[Stored dataset items]
start

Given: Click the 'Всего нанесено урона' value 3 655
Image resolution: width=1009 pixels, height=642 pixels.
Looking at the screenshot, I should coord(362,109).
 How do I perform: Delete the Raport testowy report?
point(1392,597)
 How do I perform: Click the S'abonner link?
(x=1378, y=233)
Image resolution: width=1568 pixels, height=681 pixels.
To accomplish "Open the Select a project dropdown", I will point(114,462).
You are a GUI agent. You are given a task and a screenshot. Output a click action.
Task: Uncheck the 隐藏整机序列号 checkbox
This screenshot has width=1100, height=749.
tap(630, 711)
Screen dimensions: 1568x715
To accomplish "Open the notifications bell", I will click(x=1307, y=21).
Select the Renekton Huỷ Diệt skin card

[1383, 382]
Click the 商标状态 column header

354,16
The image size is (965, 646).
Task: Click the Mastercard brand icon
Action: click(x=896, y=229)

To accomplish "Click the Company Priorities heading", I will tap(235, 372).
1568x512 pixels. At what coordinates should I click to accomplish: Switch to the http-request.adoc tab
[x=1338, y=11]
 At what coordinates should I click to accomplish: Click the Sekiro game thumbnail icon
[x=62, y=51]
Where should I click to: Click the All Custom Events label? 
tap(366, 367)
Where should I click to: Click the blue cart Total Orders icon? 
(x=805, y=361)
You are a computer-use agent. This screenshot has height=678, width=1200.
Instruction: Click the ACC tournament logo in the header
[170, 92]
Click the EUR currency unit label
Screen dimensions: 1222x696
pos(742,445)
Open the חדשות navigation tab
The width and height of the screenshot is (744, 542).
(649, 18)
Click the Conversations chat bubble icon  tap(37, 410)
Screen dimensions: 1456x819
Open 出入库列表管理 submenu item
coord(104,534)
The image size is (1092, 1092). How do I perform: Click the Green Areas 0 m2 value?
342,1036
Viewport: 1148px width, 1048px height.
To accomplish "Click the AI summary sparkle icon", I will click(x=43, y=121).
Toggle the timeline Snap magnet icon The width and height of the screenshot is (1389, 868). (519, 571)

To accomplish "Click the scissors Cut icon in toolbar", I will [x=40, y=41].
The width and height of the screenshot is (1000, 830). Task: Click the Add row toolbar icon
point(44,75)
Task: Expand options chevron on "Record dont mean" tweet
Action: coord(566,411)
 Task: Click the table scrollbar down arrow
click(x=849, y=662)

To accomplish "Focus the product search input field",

end

- **Goal**
Recast the lines of the records as a Markdown table with the columns "Row" and "Entry," starting at the line that has "Task: Click the table scrollbar down arrow" and continuing through the end of the records. Number each line and leave out blank lines.

- **Written response**
| Row | Entry |
|---|---|
| 1 |  Task: Click the table scrollbar down arrow |
| 2 | click(x=849, y=662) |
| 3 | To accomplish "Focus the product search input field", |